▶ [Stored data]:

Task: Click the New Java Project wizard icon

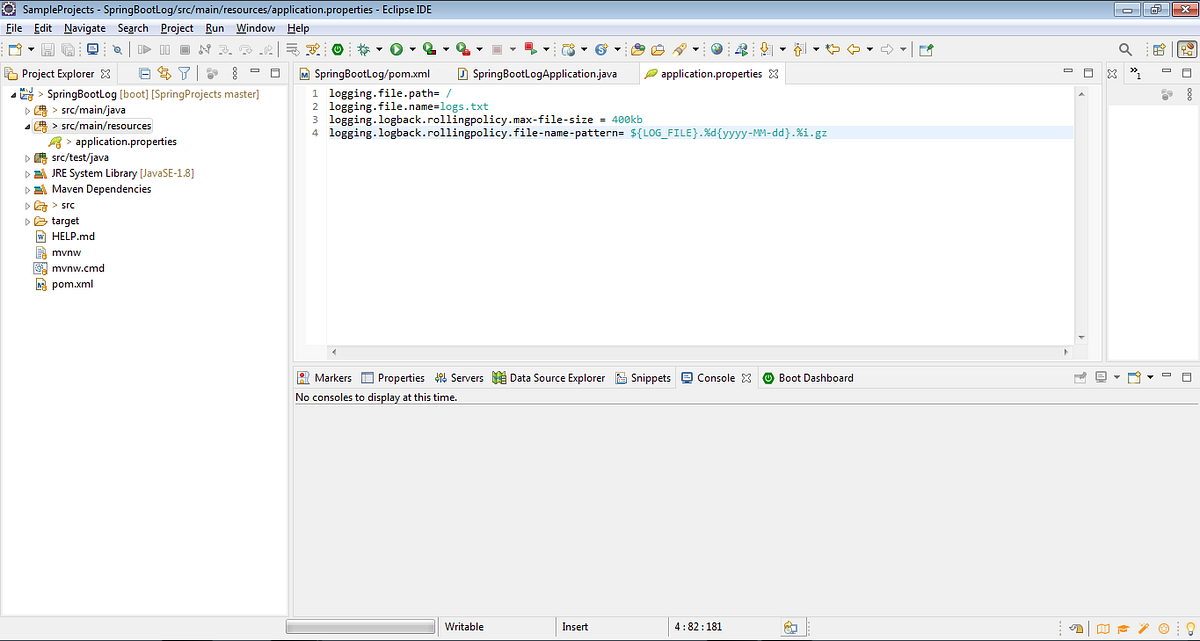Action: coord(15,49)
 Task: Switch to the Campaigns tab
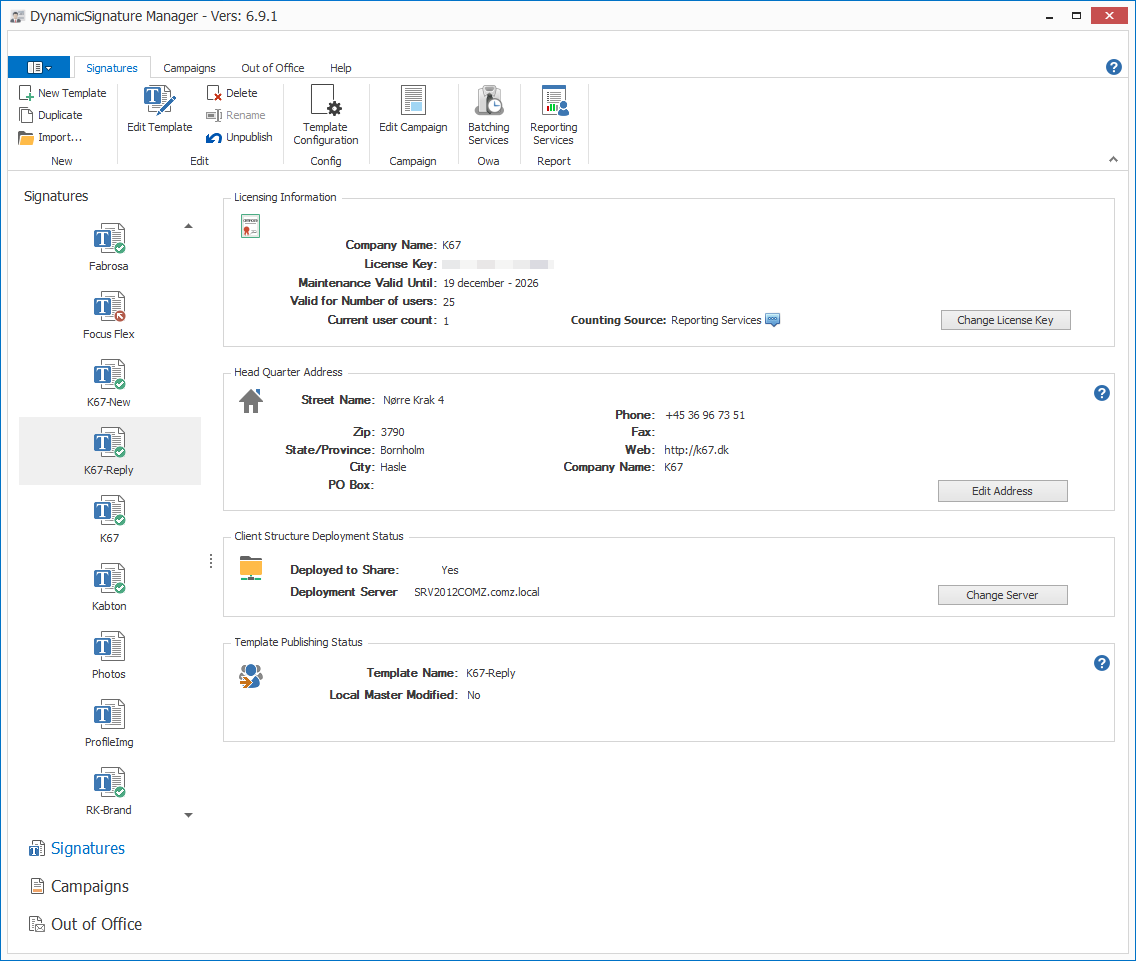(189, 67)
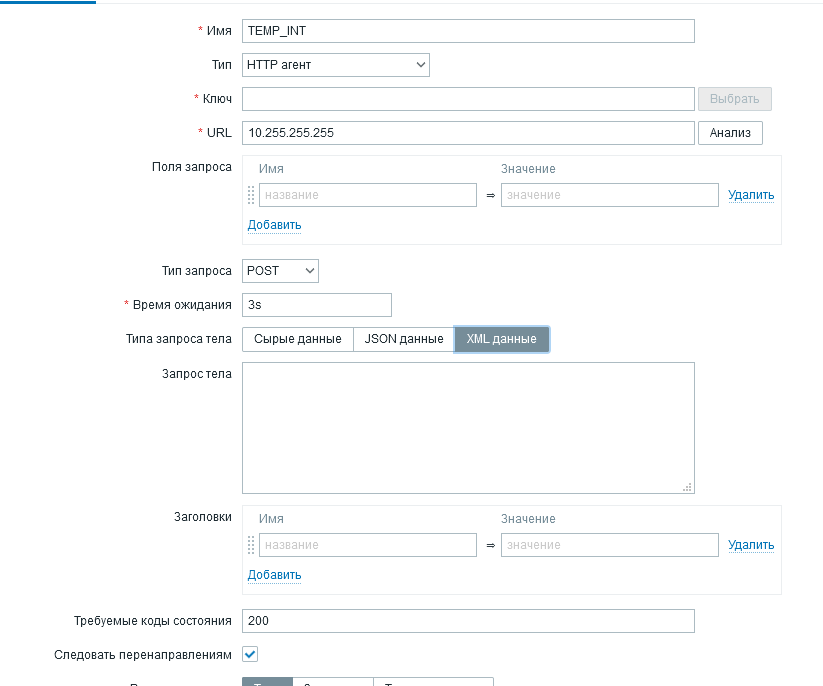Click the Имя field containing TEMP_INT

click(x=468, y=30)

▶ [Work order]:
Every line above must appear in the answer unchanged, and no picture may appear in it.

▶ [Written solution]:
Task: Click the New Java Project wizard icon

Action: coord(15,49)
 Task: Switch to the Campaigns tab
(189, 67)
Click the Имя field containing TEMP_INT

click(x=468, y=30)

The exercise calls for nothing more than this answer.